__Try it__:
Write out, from the entries below, exactly the lines that run between the lines holding "The image size is (750, 699)." and "Toggle the mic icon beside Yunan ZHONG@NEU", inclusive, and stop there.

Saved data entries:
§ §

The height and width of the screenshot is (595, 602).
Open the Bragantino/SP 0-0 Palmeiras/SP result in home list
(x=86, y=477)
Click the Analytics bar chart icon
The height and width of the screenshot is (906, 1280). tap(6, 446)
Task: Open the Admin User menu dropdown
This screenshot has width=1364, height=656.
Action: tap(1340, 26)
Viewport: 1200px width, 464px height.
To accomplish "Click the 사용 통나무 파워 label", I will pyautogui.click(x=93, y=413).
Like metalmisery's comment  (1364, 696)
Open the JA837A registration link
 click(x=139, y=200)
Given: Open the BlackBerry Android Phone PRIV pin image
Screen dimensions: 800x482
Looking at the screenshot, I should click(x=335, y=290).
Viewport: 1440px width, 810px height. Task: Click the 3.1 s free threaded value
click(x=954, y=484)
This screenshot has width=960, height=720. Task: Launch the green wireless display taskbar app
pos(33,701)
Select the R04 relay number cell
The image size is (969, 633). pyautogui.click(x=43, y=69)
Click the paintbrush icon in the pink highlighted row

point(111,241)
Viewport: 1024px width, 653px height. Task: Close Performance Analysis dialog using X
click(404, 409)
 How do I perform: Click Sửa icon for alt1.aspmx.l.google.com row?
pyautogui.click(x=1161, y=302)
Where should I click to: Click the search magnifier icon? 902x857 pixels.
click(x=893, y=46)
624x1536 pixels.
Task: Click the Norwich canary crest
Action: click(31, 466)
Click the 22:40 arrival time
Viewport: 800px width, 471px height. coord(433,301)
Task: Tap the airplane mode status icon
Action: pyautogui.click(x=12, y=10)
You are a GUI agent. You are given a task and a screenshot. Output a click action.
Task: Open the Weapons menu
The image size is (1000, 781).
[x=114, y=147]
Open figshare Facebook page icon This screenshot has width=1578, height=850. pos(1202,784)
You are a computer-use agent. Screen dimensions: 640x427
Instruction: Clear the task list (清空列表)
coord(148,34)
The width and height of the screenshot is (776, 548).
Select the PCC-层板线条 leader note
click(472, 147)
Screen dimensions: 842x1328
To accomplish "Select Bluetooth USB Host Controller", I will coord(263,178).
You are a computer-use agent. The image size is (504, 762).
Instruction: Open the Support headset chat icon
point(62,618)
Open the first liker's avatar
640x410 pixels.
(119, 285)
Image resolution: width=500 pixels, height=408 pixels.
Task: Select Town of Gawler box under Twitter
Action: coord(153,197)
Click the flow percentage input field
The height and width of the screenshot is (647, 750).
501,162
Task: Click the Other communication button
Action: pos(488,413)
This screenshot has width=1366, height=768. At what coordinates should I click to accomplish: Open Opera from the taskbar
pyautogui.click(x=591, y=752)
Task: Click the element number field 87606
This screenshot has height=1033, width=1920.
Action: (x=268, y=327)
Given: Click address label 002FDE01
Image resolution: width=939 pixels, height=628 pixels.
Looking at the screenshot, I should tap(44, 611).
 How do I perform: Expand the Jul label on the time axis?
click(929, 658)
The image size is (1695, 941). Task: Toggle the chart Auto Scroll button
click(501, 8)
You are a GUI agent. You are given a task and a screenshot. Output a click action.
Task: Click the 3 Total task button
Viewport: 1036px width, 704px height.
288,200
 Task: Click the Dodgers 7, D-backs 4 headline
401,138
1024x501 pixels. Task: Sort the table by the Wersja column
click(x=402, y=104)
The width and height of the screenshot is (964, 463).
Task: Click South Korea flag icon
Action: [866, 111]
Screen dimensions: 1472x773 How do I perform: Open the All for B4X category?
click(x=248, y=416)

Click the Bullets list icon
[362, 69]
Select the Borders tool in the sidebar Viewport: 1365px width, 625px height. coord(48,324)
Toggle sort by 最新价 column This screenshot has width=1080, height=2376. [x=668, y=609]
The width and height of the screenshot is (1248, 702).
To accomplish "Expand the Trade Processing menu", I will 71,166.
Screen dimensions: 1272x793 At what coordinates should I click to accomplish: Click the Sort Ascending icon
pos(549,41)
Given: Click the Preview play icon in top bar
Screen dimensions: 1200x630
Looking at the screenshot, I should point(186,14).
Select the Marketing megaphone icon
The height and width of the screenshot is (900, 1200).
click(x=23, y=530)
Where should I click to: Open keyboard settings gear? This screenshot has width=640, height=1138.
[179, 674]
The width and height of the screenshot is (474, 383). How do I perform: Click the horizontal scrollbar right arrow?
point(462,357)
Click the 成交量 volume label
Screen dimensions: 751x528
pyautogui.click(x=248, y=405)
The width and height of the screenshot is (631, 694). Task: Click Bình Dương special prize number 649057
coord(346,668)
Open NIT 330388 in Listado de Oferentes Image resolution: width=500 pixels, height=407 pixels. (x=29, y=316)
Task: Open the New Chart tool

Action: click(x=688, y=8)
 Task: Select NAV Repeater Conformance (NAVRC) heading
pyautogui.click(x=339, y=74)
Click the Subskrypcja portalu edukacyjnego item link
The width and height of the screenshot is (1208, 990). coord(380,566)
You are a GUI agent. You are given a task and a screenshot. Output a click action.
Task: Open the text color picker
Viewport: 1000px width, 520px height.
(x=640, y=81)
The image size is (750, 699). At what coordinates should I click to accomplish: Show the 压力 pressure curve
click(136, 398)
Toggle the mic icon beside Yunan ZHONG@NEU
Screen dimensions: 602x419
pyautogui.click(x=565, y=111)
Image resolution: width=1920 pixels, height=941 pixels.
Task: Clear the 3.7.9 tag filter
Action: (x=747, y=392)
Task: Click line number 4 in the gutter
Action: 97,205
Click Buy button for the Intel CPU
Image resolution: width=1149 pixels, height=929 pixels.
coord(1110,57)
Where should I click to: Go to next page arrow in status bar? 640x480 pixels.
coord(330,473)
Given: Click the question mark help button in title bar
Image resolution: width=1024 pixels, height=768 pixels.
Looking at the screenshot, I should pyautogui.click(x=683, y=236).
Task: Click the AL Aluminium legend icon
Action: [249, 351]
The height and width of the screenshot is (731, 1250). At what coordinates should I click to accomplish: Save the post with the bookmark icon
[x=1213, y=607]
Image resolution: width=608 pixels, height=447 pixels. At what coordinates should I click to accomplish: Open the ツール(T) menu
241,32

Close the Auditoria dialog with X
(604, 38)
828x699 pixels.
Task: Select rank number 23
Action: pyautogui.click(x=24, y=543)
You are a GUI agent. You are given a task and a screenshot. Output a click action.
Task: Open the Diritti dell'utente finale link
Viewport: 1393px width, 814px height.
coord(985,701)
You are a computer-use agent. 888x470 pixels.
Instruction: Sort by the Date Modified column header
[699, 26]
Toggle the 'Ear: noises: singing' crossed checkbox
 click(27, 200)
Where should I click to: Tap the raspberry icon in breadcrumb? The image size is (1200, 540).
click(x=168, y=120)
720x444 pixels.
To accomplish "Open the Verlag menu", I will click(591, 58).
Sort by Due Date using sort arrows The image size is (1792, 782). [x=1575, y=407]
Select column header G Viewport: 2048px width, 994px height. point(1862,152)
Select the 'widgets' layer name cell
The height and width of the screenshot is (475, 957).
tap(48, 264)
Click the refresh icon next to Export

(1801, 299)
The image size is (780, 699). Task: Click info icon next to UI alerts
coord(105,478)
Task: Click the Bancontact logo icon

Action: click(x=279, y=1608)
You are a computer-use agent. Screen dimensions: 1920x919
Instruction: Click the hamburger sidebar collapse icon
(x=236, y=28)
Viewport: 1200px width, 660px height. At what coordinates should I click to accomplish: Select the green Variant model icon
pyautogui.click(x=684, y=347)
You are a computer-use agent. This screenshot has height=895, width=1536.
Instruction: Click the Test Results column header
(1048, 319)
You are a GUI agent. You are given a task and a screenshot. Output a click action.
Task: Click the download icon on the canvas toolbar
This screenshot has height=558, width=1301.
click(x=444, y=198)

§ §

__Reply__:
The image size is (750, 699). At what coordinates should I click to accomplish: Show the 压力 pressure curve
click(136, 398)
Toggle the mic icon beside Yunan ZHONG@NEU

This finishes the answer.